Ukrayna aslında Avrupa'nın kalkanı rolünü oynuyor. Haydi hayal edelim, sadece bir tartışma çerçevesinde, Ukrayna'nın düştüğünü ve Rusya'nın Ukrayna'yı kontrol ettiğini varsayalım. Sonrasında ne olacak? Birincisi, bu durum NATO üyesi devletlerin karşı karşıya olduğu güvenlik risklerini artıracaktır. Pek çok kişi Rusya'nın hedeflerinin Ukrayna ile sınırlı kalmayacağına inanıyor; sırada Moldova ve Baltık ülkelerinin yanı sıra Polonya da olabilir. Bu durum, ABD ve NATO üyelerinin Rusya tehdidine karşı savunma bütçelerini önemli ölçüde artırmalarına ve savunma mekanizmalarını güçlendirmelerine yol açacak.

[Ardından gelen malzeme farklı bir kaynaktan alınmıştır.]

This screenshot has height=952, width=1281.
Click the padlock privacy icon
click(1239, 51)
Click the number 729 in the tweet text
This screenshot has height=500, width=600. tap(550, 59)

Fotoğraf Altı: Ukrayna lideri Zelenskiy savunma hatlarını ziyaret etti. (AP)
Ukrayna lideri Zelenskiy savunma hatlarını ziyaret etti. (AP)

Sonuç olarak, ABD'nin, Avrupa ülkelerinin ve diğer NATO üyesi ülkelerin üstlendiği mali yükler, mevcut harcamaların çok üzerinde artacak. Dolayısıyla, Ukrayna'nın Rusya'nın yayılmacılığına karşı direnişini desteklemenin sadece iyi niyetli bir davranış değil, aynı zamanda stratejik bir gereklilik olduğu sonucuna varıyoruz.  Rus emperyalizmine karşı direnişimiz sadece egemenliğimizi savunmak değil, aynı zamanda uluslararası düzeni desteklemektir. Bu görevdeki başarısızlık, dünya çapındaki diğer potansiyel saldırganları güçlendirebilir ve motive edebilir.

Araplara şöyle diyorum: Saldırının mağdurunu destekleyerek, kendinize saldırı durumunda güvenceler oluşturun; saldırganın cezasını çekeceğinden emin olun.

-Peki, Ukrayna ile Arap dünyasının, iki tarafı yakınlaştıracak ortak bir zemin mevcut mu?

Evet, birçok ortak mesele var. Bana sık sık şu tür sorular soruluyor: Arap dünyasına sizi neden desteklemeleri gerektiğini nasıl açıklayabilirsiniz? Bunu Avrupa ülkelerine anlatabilirsiniz çünkü siz Avrupa güvenlik mimarisinin bir parçasısınız ve Avrupa değerleri için mücadele ediyorsunuz. Evet. Peki, bu durumu Arap dünyasına nasıl açıklayacaksınız? Bunun birkaç nedeni var. Birincisi, saldırının mağdurunu destekleyerek, kendinize saldırı durumunda güvenceler oluşturmuş olursunuz; saldırganın cezasını çekeceğinden emin olursunuz. Bu Arapları bizi desteklemeye teşvik edecek önemli bir neden. İkinci neden ise gıda güvenliğidir. Rusya'nın Ukrayna'ya yönelik saldırganlığı dünya çapında gıda güvenliğini ve tedarik zincirlerini baltaladı. Son olarak nükleer güvenlik. Ukrayna'yı desteklemek nükleer felaket olasılığını azaltır. Son olarak ahlaki bir argüman var: Rusya, Ukrayna savaşında saldırgandır.

*Bu röportaj Şarku’l Avsat tarafından Londra merkezli Al-Majalla dergisinden çevrildi.